1 large pumpkin or several mini pie-pumpkins
a few toasted pumpkin seeds (optional)
ground nutmeg, ginger, cinnamon, allspice OR pumpkin pie spice
canned skim evaporated milk OR use skim milk
1 Tablespoon of no calorie butter spray (fridge variety) or 1 Teaspoon butter
salt (optional)
Hull out the pumpkin(s) and set aside the seeds. Some people are pretty nifty in drying these out and roasting them. These are quite tasty.
Carefully carve out a few chunks of the pumpkin. If you are using the mini pumpkins, this may not be easy, so just use a small can of pumpkin.
Next, wash out the pumpkin thoroughly. If you have a microwave, stick it in for about 30 seconds to help wipe out bacteria.
Next, dry the inside of your pumpkin with a clean paper towel.
Place the chunks of pumpkin in water - just enough to cover the pumpkin.

Saved data entries:
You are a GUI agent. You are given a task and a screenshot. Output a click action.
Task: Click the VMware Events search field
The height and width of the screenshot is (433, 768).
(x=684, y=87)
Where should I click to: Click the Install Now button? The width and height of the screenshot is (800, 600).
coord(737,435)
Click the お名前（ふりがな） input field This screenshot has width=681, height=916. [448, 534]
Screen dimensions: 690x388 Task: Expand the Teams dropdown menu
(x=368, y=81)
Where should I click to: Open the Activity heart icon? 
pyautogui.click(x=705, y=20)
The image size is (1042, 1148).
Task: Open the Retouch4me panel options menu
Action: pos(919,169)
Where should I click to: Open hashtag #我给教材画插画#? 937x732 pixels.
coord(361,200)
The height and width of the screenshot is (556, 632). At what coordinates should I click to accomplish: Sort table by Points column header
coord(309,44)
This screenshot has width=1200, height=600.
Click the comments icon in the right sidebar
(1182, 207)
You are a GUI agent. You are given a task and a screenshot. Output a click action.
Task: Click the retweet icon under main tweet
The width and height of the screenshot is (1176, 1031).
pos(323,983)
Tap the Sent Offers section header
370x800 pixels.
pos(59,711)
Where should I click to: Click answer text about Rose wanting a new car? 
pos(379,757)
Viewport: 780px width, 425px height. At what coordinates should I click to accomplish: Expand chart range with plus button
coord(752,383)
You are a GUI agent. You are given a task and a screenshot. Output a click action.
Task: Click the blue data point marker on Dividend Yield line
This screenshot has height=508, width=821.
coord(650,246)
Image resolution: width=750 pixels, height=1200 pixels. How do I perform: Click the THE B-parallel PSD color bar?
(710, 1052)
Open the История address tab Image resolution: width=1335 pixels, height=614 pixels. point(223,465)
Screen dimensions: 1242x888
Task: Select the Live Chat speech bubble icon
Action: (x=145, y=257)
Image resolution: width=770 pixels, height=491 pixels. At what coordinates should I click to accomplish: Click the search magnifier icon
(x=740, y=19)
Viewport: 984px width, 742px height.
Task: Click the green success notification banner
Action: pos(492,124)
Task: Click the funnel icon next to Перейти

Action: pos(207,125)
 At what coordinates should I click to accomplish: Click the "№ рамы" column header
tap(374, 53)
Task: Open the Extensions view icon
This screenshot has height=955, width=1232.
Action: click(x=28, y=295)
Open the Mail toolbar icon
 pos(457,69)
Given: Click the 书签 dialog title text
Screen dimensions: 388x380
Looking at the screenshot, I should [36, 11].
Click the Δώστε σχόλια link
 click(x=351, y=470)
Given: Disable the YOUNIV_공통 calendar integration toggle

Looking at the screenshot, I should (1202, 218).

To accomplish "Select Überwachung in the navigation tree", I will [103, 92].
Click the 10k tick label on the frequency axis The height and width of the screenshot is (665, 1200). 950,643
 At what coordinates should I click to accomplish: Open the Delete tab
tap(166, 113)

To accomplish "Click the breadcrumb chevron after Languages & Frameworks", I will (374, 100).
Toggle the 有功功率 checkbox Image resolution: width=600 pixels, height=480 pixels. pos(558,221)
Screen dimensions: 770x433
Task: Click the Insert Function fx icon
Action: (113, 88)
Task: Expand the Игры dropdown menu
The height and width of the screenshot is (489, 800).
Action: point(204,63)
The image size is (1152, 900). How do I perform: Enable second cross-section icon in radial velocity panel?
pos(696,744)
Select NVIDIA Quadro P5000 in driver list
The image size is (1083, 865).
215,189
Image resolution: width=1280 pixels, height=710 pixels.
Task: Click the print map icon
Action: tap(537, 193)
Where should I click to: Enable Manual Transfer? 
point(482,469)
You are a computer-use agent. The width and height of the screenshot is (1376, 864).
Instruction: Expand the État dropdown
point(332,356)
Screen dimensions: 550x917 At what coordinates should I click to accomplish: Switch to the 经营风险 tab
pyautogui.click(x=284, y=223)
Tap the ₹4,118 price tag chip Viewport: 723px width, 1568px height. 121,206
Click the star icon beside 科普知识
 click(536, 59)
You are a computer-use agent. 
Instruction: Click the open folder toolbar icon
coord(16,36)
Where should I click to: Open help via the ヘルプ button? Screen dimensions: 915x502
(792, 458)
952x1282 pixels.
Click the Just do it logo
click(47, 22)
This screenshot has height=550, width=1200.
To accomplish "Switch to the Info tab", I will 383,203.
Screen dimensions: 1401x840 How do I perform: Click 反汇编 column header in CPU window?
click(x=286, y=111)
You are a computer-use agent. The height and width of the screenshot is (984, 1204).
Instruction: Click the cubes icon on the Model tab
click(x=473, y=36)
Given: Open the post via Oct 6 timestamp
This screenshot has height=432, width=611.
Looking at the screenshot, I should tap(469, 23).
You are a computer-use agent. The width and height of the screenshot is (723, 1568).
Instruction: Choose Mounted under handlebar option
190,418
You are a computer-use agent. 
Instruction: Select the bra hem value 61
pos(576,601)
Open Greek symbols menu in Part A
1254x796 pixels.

**What is being asked:** Can you reproduce, word for word, the part of the pumpkin recipe that begins at the words "1 large pumpkin" and stops after the words "wipe out bacteria."?

**Result of this exercise:**
1 large pumpkin or several mini pie-pumpkins
a few toasted pumpkin seeds (optional)
ground nutmeg, ginger, cinnamon, allspice OR pumpkin pie spice
canned skim evaporated milk OR use skim milk
1 Tablespoon of no calorie butter spray (fridge variety) or 1 Teaspoon butter
salt (optional)
Hull out the pumpkin(s) and set aside the seeds. Some people are pretty nifty in drying these out and roasting them. These are quite tasty.
Carefully carve out a few chunks of the pumpkin. If you are using the mini pumpkins, this may not be easy, so just use a small can of pumpkin.
Next, wash out the pumpkin thoroughly. If you have a microwave, stick it in for about 30 seconds to help wipe out bacteria.